··· STORED DATA ···

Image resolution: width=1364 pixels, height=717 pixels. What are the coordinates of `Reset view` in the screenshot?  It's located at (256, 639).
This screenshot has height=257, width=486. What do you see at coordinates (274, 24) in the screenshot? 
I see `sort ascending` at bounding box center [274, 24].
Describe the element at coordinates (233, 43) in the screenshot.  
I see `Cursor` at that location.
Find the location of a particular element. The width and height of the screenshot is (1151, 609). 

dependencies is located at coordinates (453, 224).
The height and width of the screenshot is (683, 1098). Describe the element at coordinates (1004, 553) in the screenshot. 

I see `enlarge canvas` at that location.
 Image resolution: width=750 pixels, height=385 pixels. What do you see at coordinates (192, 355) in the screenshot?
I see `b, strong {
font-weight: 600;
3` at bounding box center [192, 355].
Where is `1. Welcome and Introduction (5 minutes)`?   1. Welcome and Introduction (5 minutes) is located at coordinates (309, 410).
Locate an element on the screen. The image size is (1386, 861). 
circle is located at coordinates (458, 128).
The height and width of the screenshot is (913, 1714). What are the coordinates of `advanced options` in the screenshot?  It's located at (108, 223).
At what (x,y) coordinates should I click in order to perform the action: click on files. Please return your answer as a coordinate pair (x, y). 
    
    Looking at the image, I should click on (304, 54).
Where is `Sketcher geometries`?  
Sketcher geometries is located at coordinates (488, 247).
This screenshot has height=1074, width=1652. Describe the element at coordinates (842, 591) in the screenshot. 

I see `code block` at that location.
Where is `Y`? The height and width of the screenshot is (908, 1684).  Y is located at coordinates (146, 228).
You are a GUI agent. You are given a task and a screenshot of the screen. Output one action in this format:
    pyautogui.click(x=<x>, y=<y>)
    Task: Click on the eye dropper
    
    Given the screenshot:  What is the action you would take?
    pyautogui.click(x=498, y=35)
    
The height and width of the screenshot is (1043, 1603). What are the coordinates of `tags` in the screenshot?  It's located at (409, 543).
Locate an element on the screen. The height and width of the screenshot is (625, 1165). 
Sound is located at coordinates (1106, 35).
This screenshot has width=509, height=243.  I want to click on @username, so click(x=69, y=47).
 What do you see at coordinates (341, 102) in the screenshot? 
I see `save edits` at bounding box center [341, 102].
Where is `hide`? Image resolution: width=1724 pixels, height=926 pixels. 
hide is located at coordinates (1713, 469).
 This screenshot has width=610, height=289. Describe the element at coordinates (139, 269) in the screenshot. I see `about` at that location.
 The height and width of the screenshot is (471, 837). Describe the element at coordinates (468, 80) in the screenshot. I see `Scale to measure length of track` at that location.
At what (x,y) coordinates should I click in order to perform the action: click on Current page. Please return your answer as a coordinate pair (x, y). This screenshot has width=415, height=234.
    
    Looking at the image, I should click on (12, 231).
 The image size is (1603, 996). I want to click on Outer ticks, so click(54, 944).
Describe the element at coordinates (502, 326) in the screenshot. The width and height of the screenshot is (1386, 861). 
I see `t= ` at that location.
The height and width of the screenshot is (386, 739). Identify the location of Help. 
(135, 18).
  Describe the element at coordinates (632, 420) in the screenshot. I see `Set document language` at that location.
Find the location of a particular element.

···

**TASK DETAILS**.
Rewrite the items above with "eye dropper" replaced by "color picker" and nothing else changed.

**OUTPUT OF THE EXERCISE**.
Image resolution: width=1364 pixels, height=717 pixels. What are the coordinates of `Reset view` in the screenshot?  It's located at (256, 639).
This screenshot has height=257, width=486. What do you see at coordinates (274, 24) in the screenshot? 
I see `sort ascending` at bounding box center [274, 24].
Describe the element at coordinates (233, 43) in the screenshot.  
I see `Cursor` at that location.
Find the location of a particular element. The width and height of the screenshot is (1151, 609). 

dependencies is located at coordinates (453, 224).
The height and width of the screenshot is (683, 1098). Describe the element at coordinates (1004, 553) in the screenshot. 

I see `enlarge canvas` at that location.
 Image resolution: width=750 pixels, height=385 pixels. What do you see at coordinates (192, 355) in the screenshot?
I see `b, strong {
font-weight: 600;
3` at bounding box center [192, 355].
Where is `1. Welcome and Introduction (5 minutes)`?   1. Welcome and Introduction (5 minutes) is located at coordinates (309, 410).
Locate an element on the screen. The image size is (1386, 861). 
circle is located at coordinates (458, 128).
The height and width of the screenshot is (913, 1714). What are the coordinates of `advanced options` in the screenshot?  It's located at (108, 223).
At what (x,y) coordinates should I click in order to perform the action: click on files. Please return your answer as a coordinate pair (x, y). 
    
    Looking at the image, I should click on (304, 54).
Where is `Sketcher geometries`?  
Sketcher geometries is located at coordinates (488, 247).
This screenshot has height=1074, width=1652. Describe the element at coordinates (842, 591) in the screenshot. 

I see `code block` at that location.
Where is `Y`? The height and width of the screenshot is (908, 1684).  Y is located at coordinates (146, 228).
You are a GUI agent. You are given a task and a screenshot of the screen. Output one action in this format:
    pyautogui.click(x=<x>, y=<y>)
    Task: Click on the color picker
    
    Given the screenshot:  What is the action you would take?
    pyautogui.click(x=498, y=35)
    
The height and width of the screenshot is (1043, 1603). What are the coordinates of `tags` in the screenshot?  It's located at (409, 543).
Locate an element on the screen. The height and width of the screenshot is (625, 1165). 
Sound is located at coordinates (1106, 35).
This screenshot has width=509, height=243.  I want to click on @username, so click(x=69, y=47).
 What do you see at coordinates (341, 102) in the screenshot? 
I see `save edits` at bounding box center [341, 102].
Where is `hide`? Image resolution: width=1724 pixels, height=926 pixels. 
hide is located at coordinates (1713, 469).
 This screenshot has width=610, height=289. Describe the element at coordinates (139, 269) in the screenshot. I see `about` at that location.
 The height and width of the screenshot is (471, 837). Describe the element at coordinates (468, 80) in the screenshot. I see `Scale to measure length of track` at that location.
At what (x,y) coordinates should I click in order to perform the action: click on Current page. Please return your answer as a coordinate pair (x, y). This screenshot has width=415, height=234.
    
    Looking at the image, I should click on (12, 231).
 The image size is (1603, 996). I want to click on Outer ticks, so click(54, 944).
Describe the element at coordinates (502, 326) in the screenshot. The width and height of the screenshot is (1386, 861). 
I see `t= ` at that location.
The height and width of the screenshot is (386, 739). Identify the location of Help. 
(135, 18).
  Describe the element at coordinates (632, 420) in the screenshot. I see `Set document language` at that location.
Find the location of a particular element.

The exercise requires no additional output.